The voltage across R1 IS NOT 10 Volts. I don't know how much you know about electric circuits, but I suppose (considering your question) that it is (at least so far) very limited, so I'll try to explain things.

I think we can agree that there is a current going throug the circuit. This means, that there is moving electric charge. Now, let's take the battery as a starting point. The charge starts to flow, let's say in the direction towards R1. It goes through the resistor and then reaches a point, where the cable seperates. So, clearly, some of the charge will go into one wire, the other into the other wire. The amount of charge going through one of these two wires depends on the resistance it encounters (R2, R3). Finally, the charge reaches the battery.

To calculate this, you need to know some basics about circuits (idealised, as always).
First: The charge is conserved. That means that the current through the wire before it seperates is exactly the same as the one after the separation. In other words: what gets into the battery comes out.
Second: The battery is the source of the voltage, which drives this circuit (it is "pushing"). The potential difference=voltage created by the battery is consumed by the circuit. So when the charge reaches the battery after one "round" there is no "pressure" left and the battery has to push it again to keep up the voltage.

The relation between the resistance (R), the current (I) and the voltage (V) has been formulated by Ohm: V=R*I. This law works fine for your purposes.

Now let's have a look at the circuit again. The resistor R1 has a given value R1=1000 Ohms, but we don't know the voltage or the current. Luckily, there's a simple way to calculate I.
Ohm's Law doesn't tell us immediately how to handle severeal resistances, so we need to construct a new circuit with only ONE resistor and a given voltage, the voltage of our battery. So we replace the resistors in your problem with just one resistor, which has the same total resistance (that's the important thing). We have to summarize the resistances in your problem.

The two most fundamental ways of having several resistors in one circuit are: serial or parallel. In your sketch resistors R2 and R3 are parallel (the current goes through them at the same time, whereby in series would mean that it goes through them in a row). The voltage across R2 and R3 is the same, as there is current coming with a certain pressure that pushes onto the two wires. One can see that the replacement resistor (Rr) for these two is given by: 1/Rr=1/R2+1/R3.

## [INSTRUCTION 1]
In the circuit explanation, what value is given for the resistor R1?

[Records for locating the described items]
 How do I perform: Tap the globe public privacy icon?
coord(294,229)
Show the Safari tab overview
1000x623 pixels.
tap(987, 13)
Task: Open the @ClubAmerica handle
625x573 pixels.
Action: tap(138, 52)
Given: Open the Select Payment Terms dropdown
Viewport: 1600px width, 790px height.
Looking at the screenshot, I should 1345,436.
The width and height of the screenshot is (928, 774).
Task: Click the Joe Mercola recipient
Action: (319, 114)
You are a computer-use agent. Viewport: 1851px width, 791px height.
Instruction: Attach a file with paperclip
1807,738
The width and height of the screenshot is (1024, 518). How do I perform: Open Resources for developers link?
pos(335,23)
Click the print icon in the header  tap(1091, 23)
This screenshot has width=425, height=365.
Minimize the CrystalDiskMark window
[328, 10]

## [INSTRUCTION 2]
Reproduce the records exactly, starting at the line that contains "This screenshot has width=425, height=365." and ending at the final line of the records.

## [RESULT 1]
R1 is given as 1000 Ohms.

## [RESULT 2]
This screenshot has width=425, height=365.
Minimize the CrystalDiskMark window
[328, 10]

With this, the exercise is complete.